- _Excerpted text_
- - - -

Earlier, we touched on PROTACs and molecular glues – tools used in protein degradation. But how exactly do they help attach these ‘magic’ ubiquitin markers to the target proteins needing to be degraded?
PROTACs bind to both a target protein and an enzyme called E3 ubiquitin ligase, which is responsible for recruiting ubiquitin and transferring it to the protein – known as ubiquitination. Once the protein and enzyme are in close contact, the protein becomes ubiquitinated and degraded by the proteasome.
Molecular glues use a similar process, but unlike PROTACs, they are not bifunctional. Instead, they bind E3 ligase or the target protein and induce structural shifts that help the two bind. Once bound, the proteins become ubiquitinated and degraded.
Dr Konopacka explained: “These tools, which we call induced proximity therapeutics, are, excitingly, pushing the boundaries of drug discovery and offering new hope for patients. They allow us to target proteins that were previously considered ‘undruggable.’”
Building a team with a mission
Dr Konopacka is currently assembling the induced proximity biology team at the ICR, bringing together scientists who have experience in protein degradation and drug discovery. The aims are to accelerate progress in this field and build on the ICR’s deep expertise in cancer biology and drug discovery.

- - - -

- _Study material_

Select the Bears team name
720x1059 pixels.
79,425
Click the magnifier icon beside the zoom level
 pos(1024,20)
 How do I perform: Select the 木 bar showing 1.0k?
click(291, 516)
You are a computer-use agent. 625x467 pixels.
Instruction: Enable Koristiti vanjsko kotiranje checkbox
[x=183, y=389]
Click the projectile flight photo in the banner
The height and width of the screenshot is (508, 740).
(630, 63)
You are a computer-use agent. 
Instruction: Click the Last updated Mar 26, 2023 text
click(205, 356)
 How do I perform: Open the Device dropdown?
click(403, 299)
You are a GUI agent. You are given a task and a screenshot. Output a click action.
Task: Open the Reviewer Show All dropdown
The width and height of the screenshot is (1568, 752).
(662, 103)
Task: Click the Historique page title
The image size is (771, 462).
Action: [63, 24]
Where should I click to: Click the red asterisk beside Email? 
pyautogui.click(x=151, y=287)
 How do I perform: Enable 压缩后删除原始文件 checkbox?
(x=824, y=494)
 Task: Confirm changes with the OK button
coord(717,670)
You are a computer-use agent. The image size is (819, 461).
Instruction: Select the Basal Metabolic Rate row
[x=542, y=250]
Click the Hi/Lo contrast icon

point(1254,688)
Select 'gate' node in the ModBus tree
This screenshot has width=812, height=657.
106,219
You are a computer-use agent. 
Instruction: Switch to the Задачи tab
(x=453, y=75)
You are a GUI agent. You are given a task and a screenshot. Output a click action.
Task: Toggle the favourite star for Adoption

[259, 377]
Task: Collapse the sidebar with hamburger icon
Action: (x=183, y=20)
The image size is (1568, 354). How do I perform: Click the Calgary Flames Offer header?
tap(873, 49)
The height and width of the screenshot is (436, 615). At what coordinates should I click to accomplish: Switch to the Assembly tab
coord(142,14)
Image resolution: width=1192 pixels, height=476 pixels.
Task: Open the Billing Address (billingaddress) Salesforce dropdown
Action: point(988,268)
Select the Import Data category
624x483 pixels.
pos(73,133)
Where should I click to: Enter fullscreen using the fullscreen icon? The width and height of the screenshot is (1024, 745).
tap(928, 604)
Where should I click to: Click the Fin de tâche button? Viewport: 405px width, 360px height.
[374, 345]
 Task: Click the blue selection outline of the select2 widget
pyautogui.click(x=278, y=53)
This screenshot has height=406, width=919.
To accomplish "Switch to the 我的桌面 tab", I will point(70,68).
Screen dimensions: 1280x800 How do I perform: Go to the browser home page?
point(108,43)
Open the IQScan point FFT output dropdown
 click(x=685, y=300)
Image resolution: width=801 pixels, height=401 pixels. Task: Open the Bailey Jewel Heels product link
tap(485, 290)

- - - -

- _Using the information_
**A)** According to the protein degradation text, what enzyme do PROTACs bind besides a target protein?
**B)** For each statement, say whether it agrees with the protein degradation text, and quote the words that decide it.
(i) Molecular glues are bifunctional, like PROTACs.
(ii) After ubiquitination, the protein is degraded by the proteasome.
(iii) Dr Konopacka is assembling the induced proximity biology team at the ICR.
The items are not needed for the work that follows.

- _Responses to the tasks_
**A)** E3 ubiquitin ligase.

**B)**
(i) No: "unlike PROTACs, they are not bifunctional."
(ii) Yes: "the protein becomes ubiquitinated and degraded by the proteasome."
(iii) Yes: "Dr Konopacka is currently assembling the induced proximity biology team at the ICR."